### TAREFAS DO EXERCÍCIO
1 - Responde a partir do texto sobre a renaturalização:
(a) Que parte da Europa apresenta condições favoráveis à renaturalização?
(b) Que biogeógrafo português integra a equipa de investigadores?
(c) Porque é o momento particularmente propício para restaurar áreas de conservação da biodiversidade?
2 - Atualiza as entradas da linha que contém "About us (137, 455)" até à linha que contém "Price Range (11, 81)", trocando "Drupal" por "WordPress" e deixando tudo o resto igual. Devolve apenas essas linhas.
====== EXCERTO DO DOCUMENTO ======
A renaturalização e a reintrodução de vida selvagem destacam-se como abordagens promissoras, uma vez que proporcionam uma utilização alternativa ao abandono de terras por toda a Europa, procuram resgatar a perda de biodiversidade ao restaurar interações tróficas e promover ecossistemas autorregulados.

Em muitos países, a luta principal é evitar a destruição adicional de ecossistemas naturais. No velho continente, o objetivo está em identificar oportunidades de áreas a renaturalizar. O momento é particularmente propício para a restauração de áreas de conservação da biodiversidade, devido à diminuição da área de terras agrícolas.

Existem já várias iniciativas em diversos países europeus em curso que envolvem a aquisição e/ou gestão de terras. Porém, na ausência de critérios claros para identificar e priorizar áreas de reintrodução à vida selvagem, existe o risco de que os recursos limitados disponíveis para conservação sejam mal alocados.

Desta feita, a equipa de investigadores portugueses, onde se inclui o biogeógrafo português Miguel Bastos Araújo, estabeleceu alguns critérios para determinar quais as áreas com potencial de renaturalização, identificando grandes extensões de terra com perturbações humanas mínimas e a presença de espécies-chave de mamíferos.

A equipa chegou à conclusão que cerca de 25% da Europa apresenta condições favoráveis à renaturalização e que 70% destes se encontra em regiões onde as condições atmosféricas são mais frias, particularmente na Escandinávia, Escócia, estados bálticos e várias terras altas da Península Ibérica.
====== EXCERTOS DAS ENTRADAS ======
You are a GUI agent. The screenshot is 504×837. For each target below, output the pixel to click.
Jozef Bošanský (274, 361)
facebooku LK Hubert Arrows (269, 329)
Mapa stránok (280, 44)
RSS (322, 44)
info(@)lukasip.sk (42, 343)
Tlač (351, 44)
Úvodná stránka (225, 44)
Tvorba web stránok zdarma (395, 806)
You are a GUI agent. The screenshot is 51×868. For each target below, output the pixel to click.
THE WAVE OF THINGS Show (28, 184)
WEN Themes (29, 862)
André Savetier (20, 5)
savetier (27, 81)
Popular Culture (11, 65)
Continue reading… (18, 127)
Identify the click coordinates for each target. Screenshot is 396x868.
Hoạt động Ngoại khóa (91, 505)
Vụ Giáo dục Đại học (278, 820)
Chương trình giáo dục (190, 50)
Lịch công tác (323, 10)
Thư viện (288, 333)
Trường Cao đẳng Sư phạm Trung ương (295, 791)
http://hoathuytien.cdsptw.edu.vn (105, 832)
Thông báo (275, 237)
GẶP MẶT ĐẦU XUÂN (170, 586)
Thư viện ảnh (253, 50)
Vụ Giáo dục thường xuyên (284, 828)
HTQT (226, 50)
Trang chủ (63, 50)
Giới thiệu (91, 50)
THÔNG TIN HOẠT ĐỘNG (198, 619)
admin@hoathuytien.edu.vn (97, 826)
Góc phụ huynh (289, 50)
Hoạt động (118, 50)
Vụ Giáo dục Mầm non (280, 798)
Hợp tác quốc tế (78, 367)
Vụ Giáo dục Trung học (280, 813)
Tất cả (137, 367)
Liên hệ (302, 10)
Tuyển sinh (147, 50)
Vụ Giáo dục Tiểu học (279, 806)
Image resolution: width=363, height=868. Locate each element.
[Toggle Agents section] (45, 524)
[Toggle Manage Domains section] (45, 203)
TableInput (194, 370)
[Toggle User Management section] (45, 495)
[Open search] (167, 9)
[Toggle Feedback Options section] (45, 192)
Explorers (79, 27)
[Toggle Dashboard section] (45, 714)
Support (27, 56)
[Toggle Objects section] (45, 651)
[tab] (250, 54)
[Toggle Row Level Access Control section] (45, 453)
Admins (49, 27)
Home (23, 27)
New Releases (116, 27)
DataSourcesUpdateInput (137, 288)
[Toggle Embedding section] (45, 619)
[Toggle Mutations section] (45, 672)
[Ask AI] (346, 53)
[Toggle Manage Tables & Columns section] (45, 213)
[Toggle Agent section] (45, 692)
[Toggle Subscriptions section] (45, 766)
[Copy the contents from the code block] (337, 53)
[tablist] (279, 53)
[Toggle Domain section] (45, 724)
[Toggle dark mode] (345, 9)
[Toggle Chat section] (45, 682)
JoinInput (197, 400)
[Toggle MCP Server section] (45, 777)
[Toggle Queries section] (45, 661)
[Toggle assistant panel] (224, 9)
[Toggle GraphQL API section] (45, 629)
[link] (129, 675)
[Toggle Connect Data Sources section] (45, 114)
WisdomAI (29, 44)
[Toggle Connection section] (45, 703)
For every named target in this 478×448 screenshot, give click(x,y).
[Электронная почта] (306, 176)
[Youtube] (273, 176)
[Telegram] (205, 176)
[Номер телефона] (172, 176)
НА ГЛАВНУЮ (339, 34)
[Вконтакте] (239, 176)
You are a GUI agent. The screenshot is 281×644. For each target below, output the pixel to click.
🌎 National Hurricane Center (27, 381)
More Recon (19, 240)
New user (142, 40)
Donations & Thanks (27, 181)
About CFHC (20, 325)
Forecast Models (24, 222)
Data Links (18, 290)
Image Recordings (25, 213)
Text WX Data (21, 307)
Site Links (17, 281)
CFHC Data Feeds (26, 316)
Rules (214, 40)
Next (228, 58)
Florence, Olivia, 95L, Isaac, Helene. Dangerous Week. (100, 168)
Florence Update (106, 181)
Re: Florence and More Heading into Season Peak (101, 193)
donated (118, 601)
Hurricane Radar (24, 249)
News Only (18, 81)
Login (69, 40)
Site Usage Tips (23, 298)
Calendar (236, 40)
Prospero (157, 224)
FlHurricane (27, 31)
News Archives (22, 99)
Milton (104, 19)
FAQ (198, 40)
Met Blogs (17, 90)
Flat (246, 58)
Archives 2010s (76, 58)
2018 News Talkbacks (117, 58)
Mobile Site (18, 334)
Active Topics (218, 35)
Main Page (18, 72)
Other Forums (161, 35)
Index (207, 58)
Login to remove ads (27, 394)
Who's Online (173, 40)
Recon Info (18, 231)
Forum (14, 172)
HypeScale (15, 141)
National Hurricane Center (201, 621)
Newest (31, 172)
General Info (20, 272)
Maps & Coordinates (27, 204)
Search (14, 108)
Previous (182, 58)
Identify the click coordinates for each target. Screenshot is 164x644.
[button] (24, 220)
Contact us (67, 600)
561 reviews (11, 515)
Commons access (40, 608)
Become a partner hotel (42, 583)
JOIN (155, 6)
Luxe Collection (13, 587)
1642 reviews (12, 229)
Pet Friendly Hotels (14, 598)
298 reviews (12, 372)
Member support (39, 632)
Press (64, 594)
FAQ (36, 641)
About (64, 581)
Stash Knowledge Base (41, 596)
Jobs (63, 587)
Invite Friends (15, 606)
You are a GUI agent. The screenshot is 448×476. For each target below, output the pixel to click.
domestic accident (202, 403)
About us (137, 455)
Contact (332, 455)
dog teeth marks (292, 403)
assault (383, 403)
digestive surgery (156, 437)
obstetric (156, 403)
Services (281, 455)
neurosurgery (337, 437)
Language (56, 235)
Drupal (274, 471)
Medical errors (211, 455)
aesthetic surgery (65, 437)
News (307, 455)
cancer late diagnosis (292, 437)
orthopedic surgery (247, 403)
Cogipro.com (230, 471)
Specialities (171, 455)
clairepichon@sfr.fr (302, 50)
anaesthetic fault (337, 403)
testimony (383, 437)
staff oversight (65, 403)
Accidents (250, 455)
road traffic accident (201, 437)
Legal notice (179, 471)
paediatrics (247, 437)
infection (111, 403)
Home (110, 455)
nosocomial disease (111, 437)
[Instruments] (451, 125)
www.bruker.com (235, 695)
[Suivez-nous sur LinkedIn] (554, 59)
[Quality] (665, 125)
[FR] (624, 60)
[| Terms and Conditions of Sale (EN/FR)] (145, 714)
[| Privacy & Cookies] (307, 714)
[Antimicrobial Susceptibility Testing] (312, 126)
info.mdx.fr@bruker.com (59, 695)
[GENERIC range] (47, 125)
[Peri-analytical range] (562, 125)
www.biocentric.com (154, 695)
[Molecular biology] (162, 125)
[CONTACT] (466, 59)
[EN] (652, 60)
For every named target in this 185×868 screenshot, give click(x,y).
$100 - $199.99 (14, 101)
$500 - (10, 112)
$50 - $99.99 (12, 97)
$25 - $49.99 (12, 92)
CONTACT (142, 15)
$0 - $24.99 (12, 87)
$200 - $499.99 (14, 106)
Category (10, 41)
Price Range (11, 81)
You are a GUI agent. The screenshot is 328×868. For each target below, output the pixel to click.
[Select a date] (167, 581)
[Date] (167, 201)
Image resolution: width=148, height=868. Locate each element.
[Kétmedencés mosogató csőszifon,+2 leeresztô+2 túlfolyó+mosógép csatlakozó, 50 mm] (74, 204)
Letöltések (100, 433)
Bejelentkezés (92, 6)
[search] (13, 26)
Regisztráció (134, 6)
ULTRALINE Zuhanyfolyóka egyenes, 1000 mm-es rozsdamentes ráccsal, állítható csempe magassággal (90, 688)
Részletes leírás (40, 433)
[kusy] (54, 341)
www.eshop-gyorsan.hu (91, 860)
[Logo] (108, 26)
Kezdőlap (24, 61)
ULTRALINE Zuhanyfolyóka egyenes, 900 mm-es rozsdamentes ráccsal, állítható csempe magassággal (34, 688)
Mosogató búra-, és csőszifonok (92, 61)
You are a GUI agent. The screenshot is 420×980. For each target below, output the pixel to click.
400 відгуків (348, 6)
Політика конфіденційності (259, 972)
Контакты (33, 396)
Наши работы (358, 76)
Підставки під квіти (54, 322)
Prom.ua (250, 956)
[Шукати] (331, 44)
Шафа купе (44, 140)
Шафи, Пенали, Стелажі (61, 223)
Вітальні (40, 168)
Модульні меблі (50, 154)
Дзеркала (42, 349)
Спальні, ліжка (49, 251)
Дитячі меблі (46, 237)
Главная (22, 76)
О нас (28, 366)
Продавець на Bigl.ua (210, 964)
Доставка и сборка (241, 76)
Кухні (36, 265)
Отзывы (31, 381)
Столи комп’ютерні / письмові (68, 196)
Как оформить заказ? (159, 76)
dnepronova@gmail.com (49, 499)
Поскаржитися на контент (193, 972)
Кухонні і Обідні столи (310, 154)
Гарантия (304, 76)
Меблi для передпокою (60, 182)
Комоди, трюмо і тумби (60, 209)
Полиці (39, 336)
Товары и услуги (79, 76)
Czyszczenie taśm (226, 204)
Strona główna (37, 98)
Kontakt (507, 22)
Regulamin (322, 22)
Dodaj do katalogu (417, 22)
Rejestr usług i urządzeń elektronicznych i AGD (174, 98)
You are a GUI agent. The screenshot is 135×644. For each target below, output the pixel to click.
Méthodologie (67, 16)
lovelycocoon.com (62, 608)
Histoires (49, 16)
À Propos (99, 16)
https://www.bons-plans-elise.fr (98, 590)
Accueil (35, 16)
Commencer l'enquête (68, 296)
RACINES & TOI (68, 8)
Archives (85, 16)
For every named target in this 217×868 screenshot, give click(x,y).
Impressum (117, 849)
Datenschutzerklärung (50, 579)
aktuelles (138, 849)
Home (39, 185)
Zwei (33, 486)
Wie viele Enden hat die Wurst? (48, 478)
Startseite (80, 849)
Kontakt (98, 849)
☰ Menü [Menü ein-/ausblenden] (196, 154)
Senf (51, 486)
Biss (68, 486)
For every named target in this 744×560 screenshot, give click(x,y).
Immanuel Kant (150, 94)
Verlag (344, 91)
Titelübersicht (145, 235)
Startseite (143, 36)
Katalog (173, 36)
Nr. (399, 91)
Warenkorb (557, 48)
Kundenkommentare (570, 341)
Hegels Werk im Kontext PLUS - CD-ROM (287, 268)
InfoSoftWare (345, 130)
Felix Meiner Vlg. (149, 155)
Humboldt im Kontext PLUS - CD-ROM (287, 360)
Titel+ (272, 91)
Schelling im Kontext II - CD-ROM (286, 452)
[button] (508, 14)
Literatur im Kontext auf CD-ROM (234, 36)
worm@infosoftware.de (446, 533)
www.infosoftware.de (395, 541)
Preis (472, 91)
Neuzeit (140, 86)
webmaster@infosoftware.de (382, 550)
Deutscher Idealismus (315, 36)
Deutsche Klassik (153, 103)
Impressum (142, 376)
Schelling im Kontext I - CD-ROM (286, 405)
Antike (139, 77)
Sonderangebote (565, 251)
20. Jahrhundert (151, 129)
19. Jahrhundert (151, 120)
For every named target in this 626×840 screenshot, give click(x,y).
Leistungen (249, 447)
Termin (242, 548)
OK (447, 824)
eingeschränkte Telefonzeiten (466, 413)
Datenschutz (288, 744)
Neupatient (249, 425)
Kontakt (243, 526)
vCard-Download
======
### LISTA DE SOLUÇÕES
1 -
(a) Cerca de 25% da Europa.
(b) Miguel Bastos Araújo.
(c) Devido à diminuição da área de terras agrícolas.

2 -
About us (137, 455)
Contact (332, 455)
dog teeth marks (292, 403)
assault (383, 403)
digestive surgery (156, 437)
obstetric (156, 403)
Services (281, 455)
neurosurgery (337, 437)
Language (56, 235)
WordPress (274, 471)
Medical errors (211, 455)
aesthetic surgery (65, 437)
News (307, 455)
cancer late diagnosis (292, 437)
orthopedic surgery (247, 403)
Cogipro.com (230, 471)
Specialities (171, 455)
clairepichon@sfr.fr (302, 50)
anaesthetic fault (337, 403)
testimony (383, 437)
staff oversight (65, 403)
Accidents (250, 455)
road traffic accident (201, 437)
Legal notice (179, 471)
paediatrics (247, 437)
infection (111, 403)
Home (110, 455)
nosocomial disease (111, 437)
[Instruments] (451, 125)
www.bruker.com (235, 695)
[Suivez-nous sur LinkedIn] (554, 59)
[Quality] (665, 125)
[FR] (624, 60)
[| Terms and Conditions of Sale (EN/FR)] (145, 714)
[| Privacy & Cookies] (307, 714)
[Antimicrobial Susceptibility Testing] (312, 126)
info.mdx.fr@bruker.com (59, 695)
[GENERIC range] (47, 125)
[Peri-analytical range] (562, 125)
www.biocentric.com (154, 695)
[Molecular biology] (162, 125)
[CONTACT] (466, 59)
[EN] (652, 60)
For every named target in this 185×868 screenshot, give click(x,y).
$100 - $199.99 (14, 101)
$500 - (10, 112)
$50 - $99.99 (12, 97)
$25 - $49.99 (12, 92)
CONTACT (142, 15)
$0 - $24.99 (12, 87)
$200 - $499.99 (14, 106)
Category (10, 41)
Price Range (11, 81)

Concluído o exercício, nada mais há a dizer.